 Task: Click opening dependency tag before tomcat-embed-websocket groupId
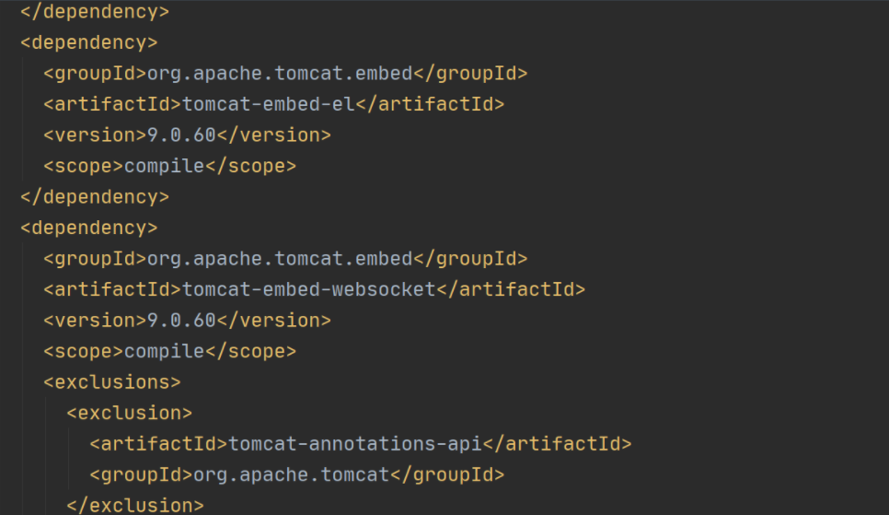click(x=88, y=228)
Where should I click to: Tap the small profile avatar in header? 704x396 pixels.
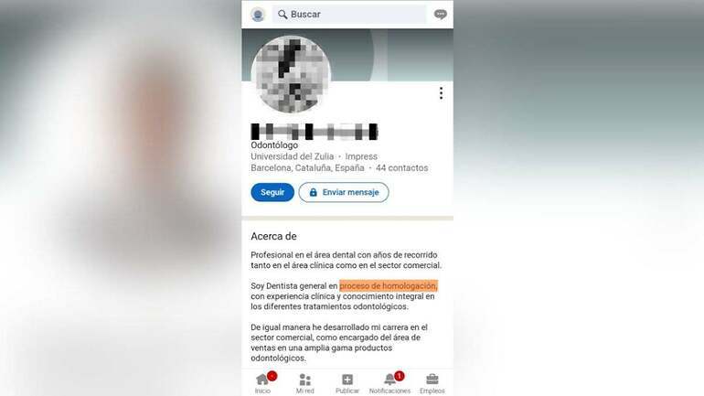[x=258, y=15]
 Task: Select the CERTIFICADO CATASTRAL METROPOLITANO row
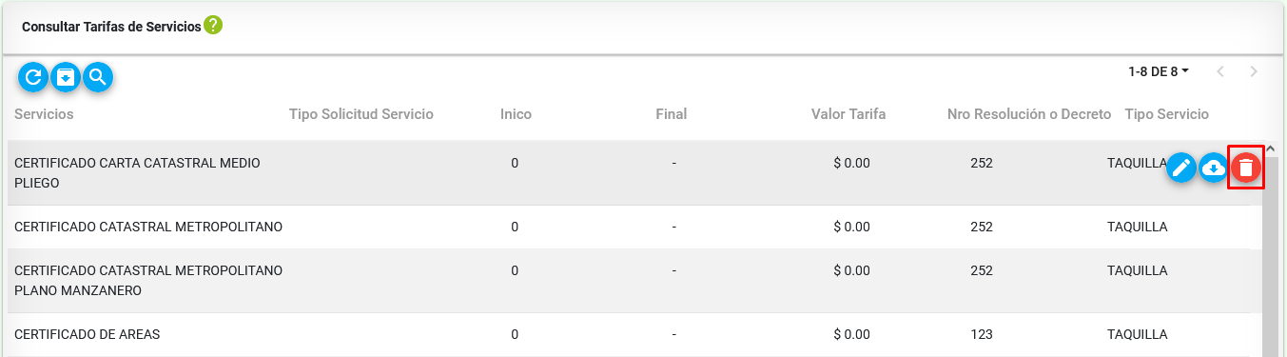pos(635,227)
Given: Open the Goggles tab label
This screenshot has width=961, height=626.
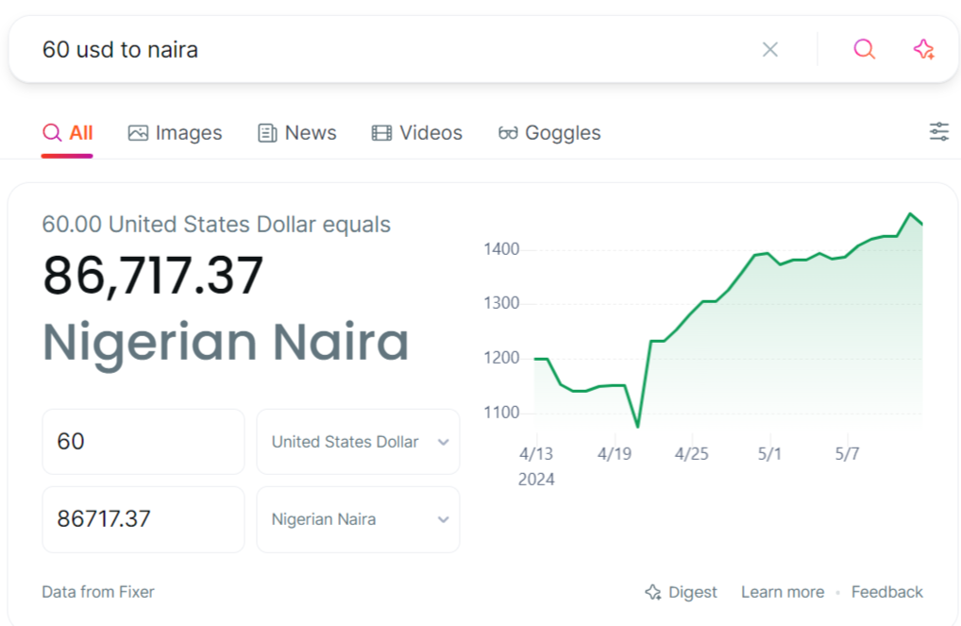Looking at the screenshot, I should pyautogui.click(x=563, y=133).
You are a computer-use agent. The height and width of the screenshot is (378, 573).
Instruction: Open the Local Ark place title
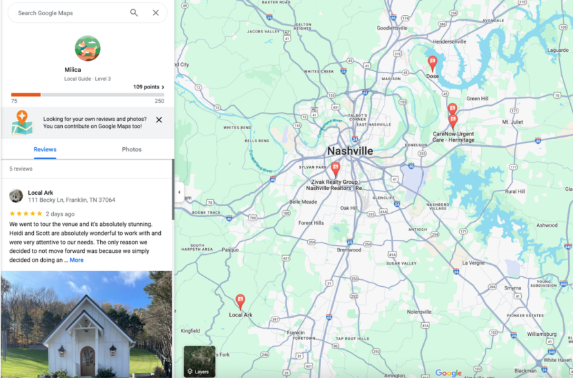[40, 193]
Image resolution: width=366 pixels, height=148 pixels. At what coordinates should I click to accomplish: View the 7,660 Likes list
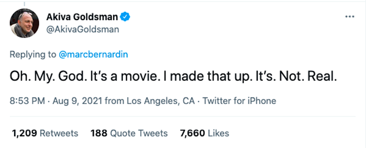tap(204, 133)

---

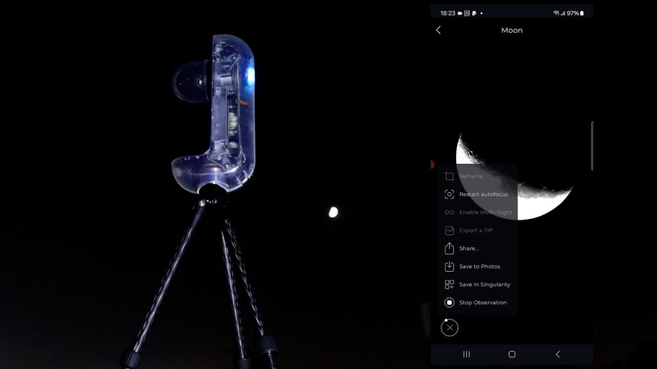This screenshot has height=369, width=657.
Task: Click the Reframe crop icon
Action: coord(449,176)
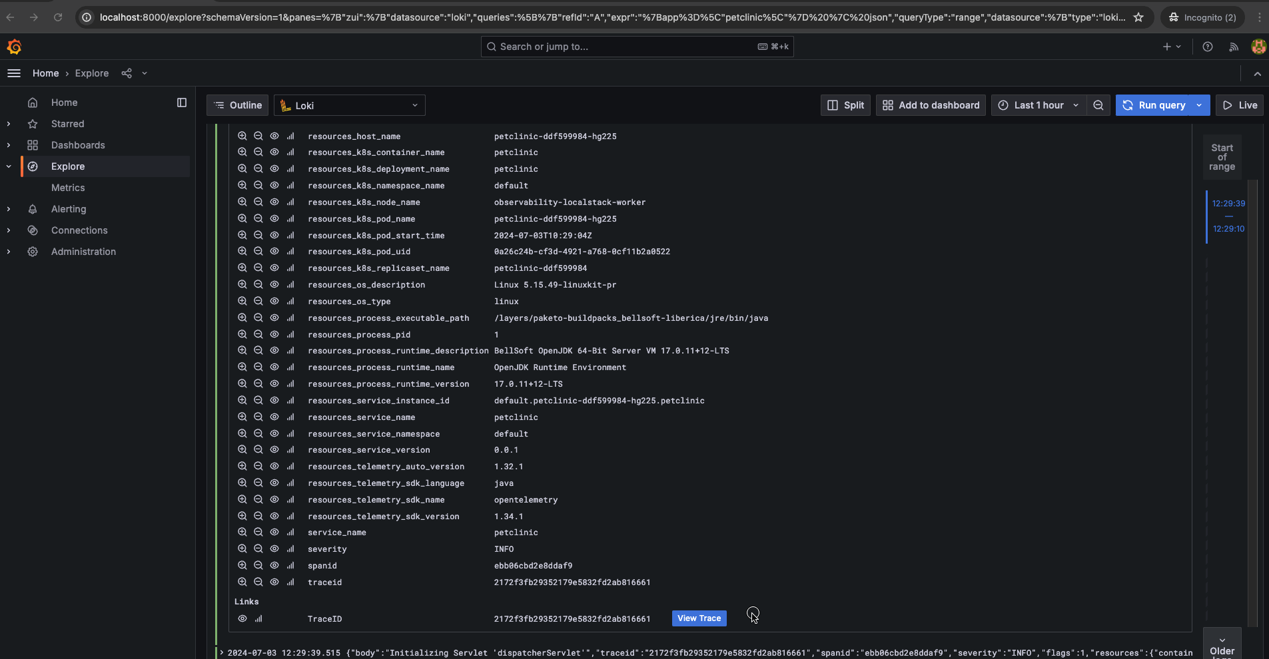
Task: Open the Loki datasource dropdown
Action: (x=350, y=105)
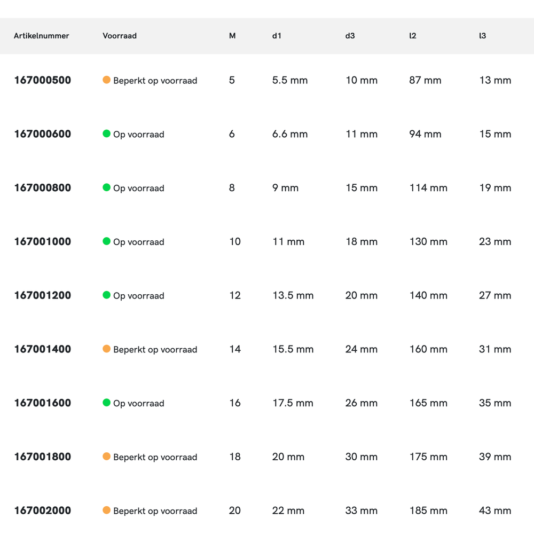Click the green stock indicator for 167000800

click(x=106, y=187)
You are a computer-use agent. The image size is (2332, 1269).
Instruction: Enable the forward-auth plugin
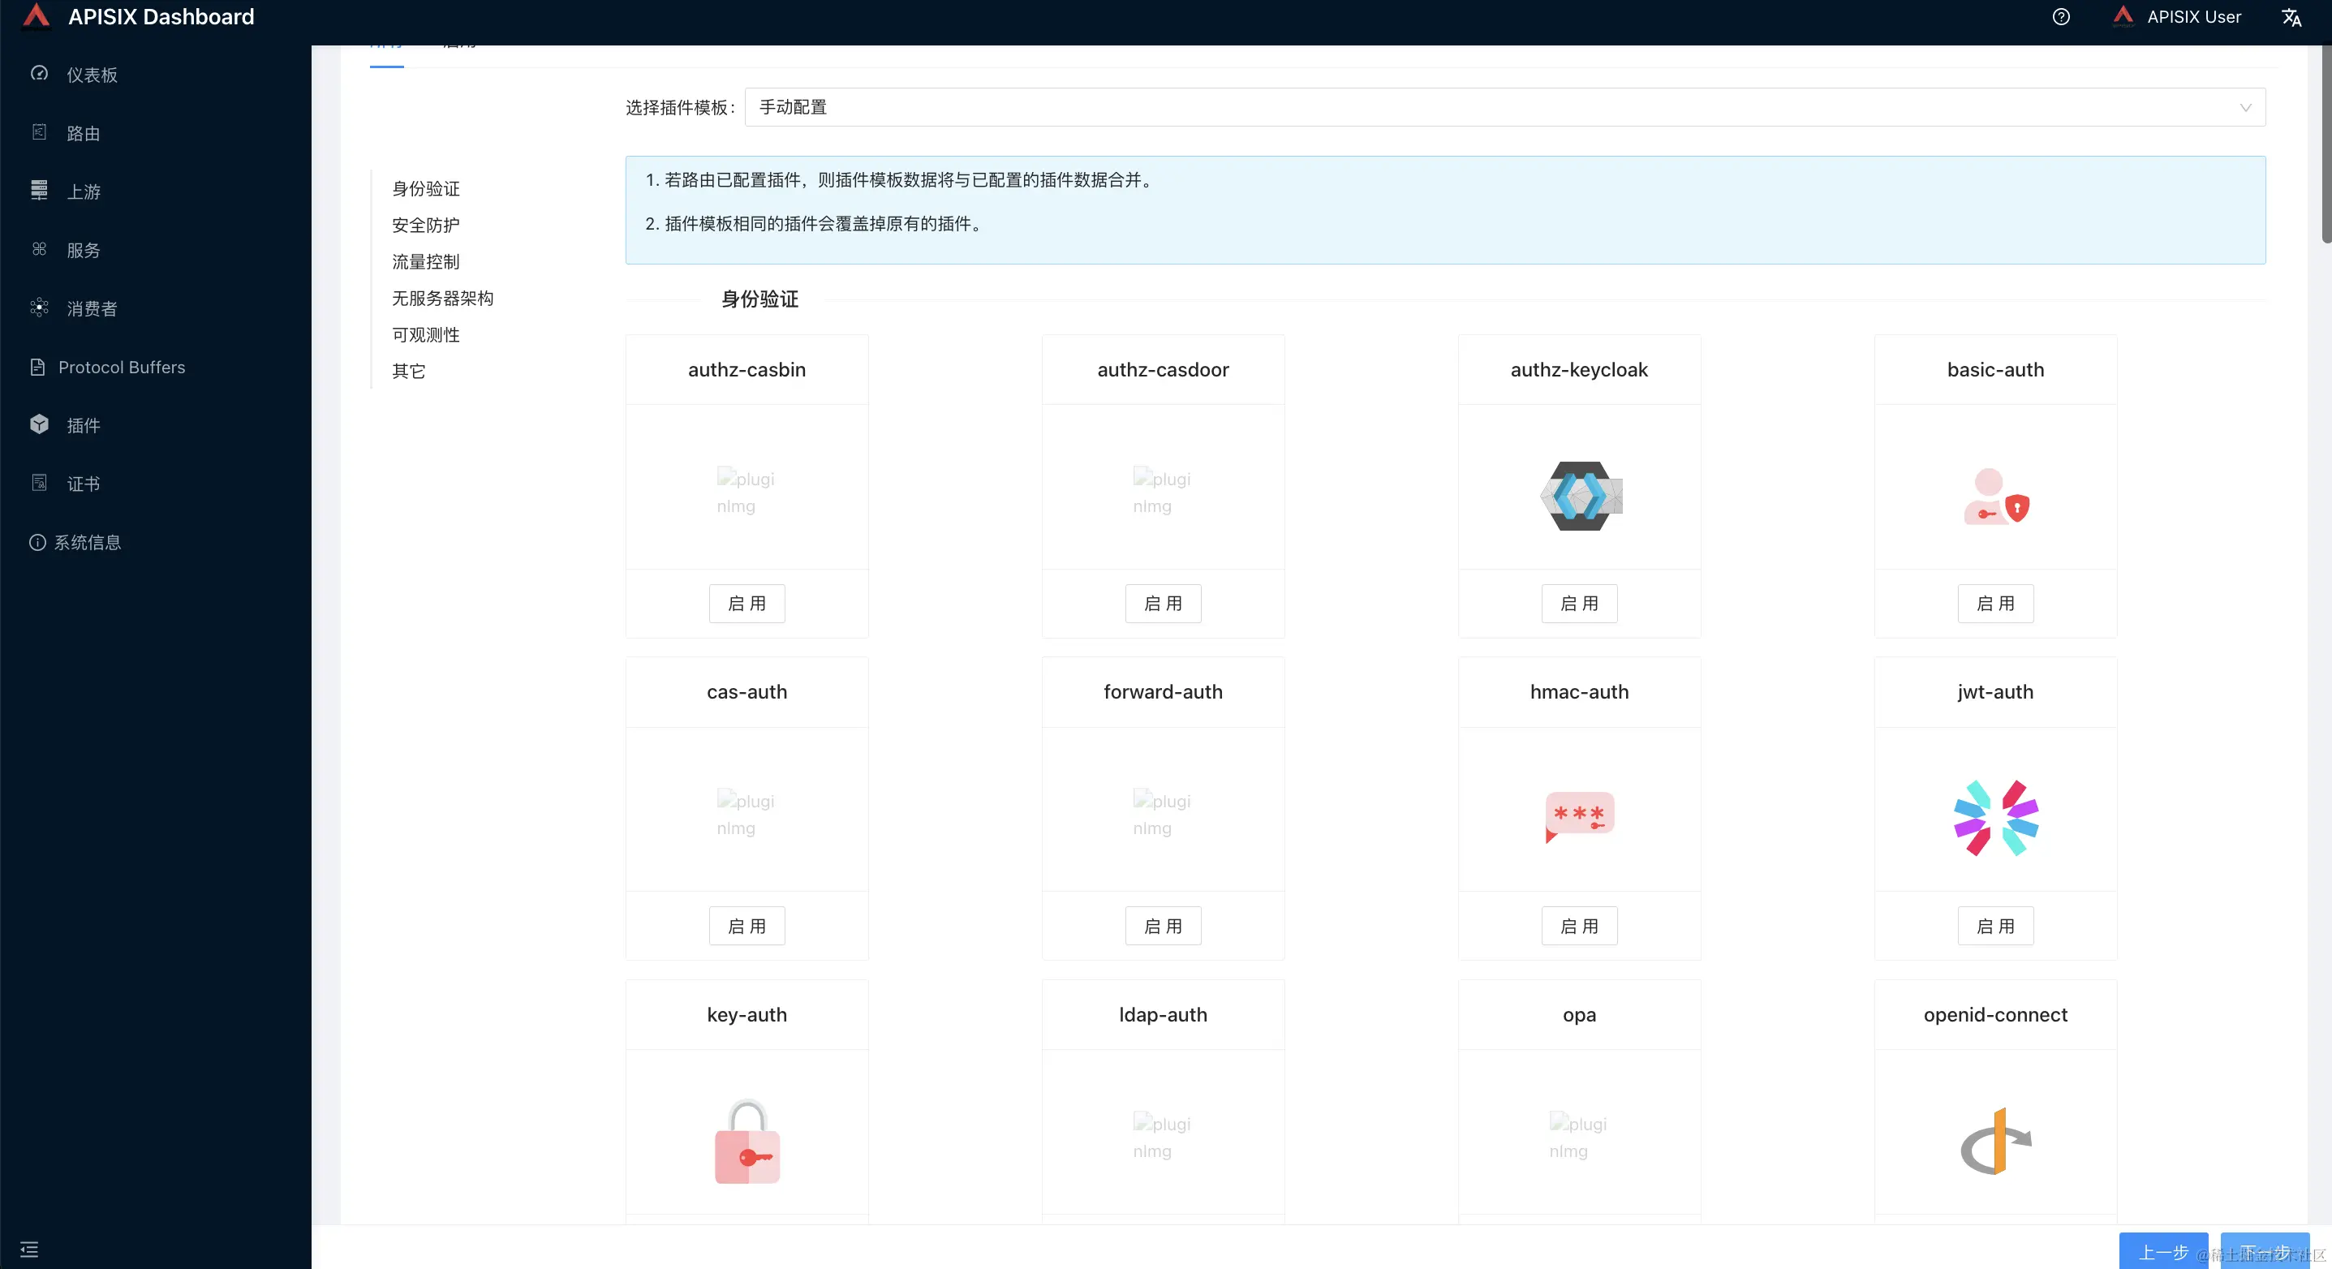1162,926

AIM OF THE EXERCISE: Rewrite the part of the listing that opens with the line containing "You are a computer-use agent. The height" and closes with the line containing "tap(204, 133)", swapping "Instruction" for "Command" and leaving everything else as it is. Give back only those lines, without the pictures.

THE RESULT:
You are a computer-use agent. The height and width of the screenshot is (378, 573).
Command: Open the Local Ark place title
[40, 193]
Image resolution: width=366 pixels, height=148 pixels. At what coordinates should I click to accomplish: View the 7,660 Likes list
tap(204, 133)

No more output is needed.